Thomas Dossus : Ce moment de démocratie interne est l’occasion d’affirmer des clivages internes avec des lignes qui se définissent et qui se confrontent. Savoir ouvrir le débat, c’est l’avantage de notre parti. Cela peut paraître incompréhensible de l’extérieur quand les motions n’expriment plus de vraies différences. Cette année, c’est différent. Je vois au moins trois motions qu’on peut considérer sérieuses.
Le fond du débat ?
Faut-il plus de radicalité ou faut-il embarquer plus de monde pour devenir un parti de gouvernement et chercher la conquête du pouvoir ? Cette question traverse tout le mouvement écologiste, bien au-delà du parti. Par ailleurs, cette partie de ping-pong entre Yannick Jadot et Sandrine Rousseau fatiguent les élus écologistes car elle invisibilise les enjeux de fonds tout comme les actions qu’on mène dans nos territoires.
Qu’est-ce qui vous choque ?
Sandrine Rousseau a vu que quand elle attaquait les élus écologistes, il y avait du répondant médiatique. Elle y va sans se soucier du collectif en brûlant ses vaisseaux à chacune de ses déclarations. Prenez les bassines : la question de savoir si elle avait assez soutenu Yannick ou pas après l’insulte peinte sur sa voiture, a écrasé la question de la préservation de notre ressources en eau ! On espère que ce congrès va trancher entre la stratégie du coup d’éclat permanent et la construction d’une dynamique plus large.
Mais une ligne claire peut-être vraiment s’imposer ?

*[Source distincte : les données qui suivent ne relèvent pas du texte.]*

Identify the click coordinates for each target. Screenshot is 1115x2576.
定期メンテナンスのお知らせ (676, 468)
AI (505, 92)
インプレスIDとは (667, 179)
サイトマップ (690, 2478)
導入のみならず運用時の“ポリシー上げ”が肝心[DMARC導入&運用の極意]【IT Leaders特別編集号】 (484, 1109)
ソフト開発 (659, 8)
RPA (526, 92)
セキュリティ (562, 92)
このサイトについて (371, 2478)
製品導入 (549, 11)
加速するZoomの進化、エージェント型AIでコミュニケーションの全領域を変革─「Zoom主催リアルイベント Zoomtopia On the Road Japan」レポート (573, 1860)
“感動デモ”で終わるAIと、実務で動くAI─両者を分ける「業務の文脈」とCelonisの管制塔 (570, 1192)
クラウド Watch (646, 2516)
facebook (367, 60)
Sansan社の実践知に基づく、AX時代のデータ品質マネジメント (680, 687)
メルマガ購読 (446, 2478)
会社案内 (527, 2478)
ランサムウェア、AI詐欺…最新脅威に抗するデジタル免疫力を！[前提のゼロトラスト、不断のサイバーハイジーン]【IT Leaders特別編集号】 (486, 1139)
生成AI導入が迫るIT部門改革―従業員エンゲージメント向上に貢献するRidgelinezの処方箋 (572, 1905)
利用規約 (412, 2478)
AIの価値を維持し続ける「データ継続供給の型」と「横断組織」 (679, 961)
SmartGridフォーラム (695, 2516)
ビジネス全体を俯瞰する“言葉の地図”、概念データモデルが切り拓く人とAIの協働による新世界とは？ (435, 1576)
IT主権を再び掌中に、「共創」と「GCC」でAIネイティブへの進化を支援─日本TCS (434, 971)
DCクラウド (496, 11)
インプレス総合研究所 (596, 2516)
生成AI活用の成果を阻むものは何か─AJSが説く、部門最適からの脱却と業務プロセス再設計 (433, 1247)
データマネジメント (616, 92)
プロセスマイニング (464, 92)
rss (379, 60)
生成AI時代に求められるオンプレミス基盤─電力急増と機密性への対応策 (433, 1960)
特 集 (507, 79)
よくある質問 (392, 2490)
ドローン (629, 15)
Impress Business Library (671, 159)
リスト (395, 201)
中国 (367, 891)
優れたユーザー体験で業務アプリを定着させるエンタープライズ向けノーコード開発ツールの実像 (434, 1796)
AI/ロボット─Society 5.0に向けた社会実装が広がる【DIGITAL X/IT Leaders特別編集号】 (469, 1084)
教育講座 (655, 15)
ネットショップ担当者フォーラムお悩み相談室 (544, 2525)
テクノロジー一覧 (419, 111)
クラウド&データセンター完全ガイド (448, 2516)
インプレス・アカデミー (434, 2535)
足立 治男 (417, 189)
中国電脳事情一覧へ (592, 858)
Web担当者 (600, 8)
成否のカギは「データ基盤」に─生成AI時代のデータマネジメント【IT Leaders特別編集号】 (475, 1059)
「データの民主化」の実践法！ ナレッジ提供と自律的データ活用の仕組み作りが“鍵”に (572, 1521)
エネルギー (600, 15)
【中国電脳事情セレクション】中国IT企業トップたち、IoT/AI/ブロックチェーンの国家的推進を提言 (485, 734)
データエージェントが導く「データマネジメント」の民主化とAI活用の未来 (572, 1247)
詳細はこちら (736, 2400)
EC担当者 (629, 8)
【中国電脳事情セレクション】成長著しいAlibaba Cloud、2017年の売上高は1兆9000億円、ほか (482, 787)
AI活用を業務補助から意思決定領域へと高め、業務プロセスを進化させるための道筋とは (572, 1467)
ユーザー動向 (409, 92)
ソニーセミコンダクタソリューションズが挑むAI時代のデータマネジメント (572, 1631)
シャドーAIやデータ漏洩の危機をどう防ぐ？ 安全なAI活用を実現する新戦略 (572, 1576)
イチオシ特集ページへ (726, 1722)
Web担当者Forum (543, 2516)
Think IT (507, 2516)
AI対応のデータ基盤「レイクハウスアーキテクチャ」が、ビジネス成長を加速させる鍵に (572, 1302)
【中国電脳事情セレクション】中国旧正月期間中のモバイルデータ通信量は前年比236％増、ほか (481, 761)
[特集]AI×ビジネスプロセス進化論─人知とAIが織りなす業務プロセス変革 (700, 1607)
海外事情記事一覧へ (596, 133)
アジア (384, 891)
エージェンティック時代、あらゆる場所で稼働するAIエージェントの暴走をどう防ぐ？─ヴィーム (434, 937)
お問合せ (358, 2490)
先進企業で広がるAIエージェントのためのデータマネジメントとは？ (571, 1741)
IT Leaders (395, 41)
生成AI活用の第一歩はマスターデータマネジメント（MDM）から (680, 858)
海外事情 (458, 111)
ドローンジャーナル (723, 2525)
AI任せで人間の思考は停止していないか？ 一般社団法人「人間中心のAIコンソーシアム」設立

Oui. Sur les trois motions évoquées, celle de Marine Tondelier a déjà recueilli 1 600 signatures de soutien contre 600 pour la suivante. La primaire qui a désigné l’an dernier notre candidat à l’élection présidentielle, Yannick Jadot, était trop serrée pour trancher. Ce congrès devrait être celui de la clarification. En tout cas, c’est mon choix. J’ai soutenu Yannick Jadot à la Primaire mais cette année, je suis avec Marine Tondelier. Yannick, lui, a signé la motion de Sophie Bussière. En résumé ni Yannick Jadot, ni Sandrine Rousseau ne sont en position de gagner ce congrès.
Du coup, qu’espérez-vous si Marine Tondelier l’emporte ?
Reconstruire le parti pour conquérir le pouvoir. Ce qui passe par une réforme du fonctionnement interne pour sortir d’un fonctionnement groupusculaire. Aujourd’hui, il y a six motions alors qu’il n’y a pas six courants internes !
En terme de radicalité, condamnez-vous les actions des écologistes qui jettent de la purée sur des oeuvres d’art dans les musées ou bloquent la circulation ?
Non, je ne veux pas opposer les modes d’actions car à Notre-Dame-des- Landes, on doit la victoire à tout le monde : les élus écologistes, ceux qui ont déposés des recours en justice et les zadistes.
Ces actions ne risquent-t-elles pas d’être contre-productives ?
Les actions de désobéissance civile sont conçues pour être clivantes afin de provoquer une réaction et de mettre un sujet à l’agenda médiatique. Parfois, il y a besoin de créer du conflit pour faire émerger des sujets. Le climat est une vraie urgence. Une grève dans les transports a les mêmes conséquences. Elle peut empêcher de partir en vacances et susciter du mécontentement mais elle attire l’attention sur un mouvement social.
Tous ces actions se valent selon vous ?
Je ne dis pas que bloquer une route est au final très efficace. En revanche, quand deux jeunes anglaises jettent de la purée sur une vitre protégeant un tableau, sans le dégrader, et se retrouvent dans les media du monde entier, le ratio investissement/impact est énorme. Mais je ne suis pas l’arbitre des élégances sur ce sujet.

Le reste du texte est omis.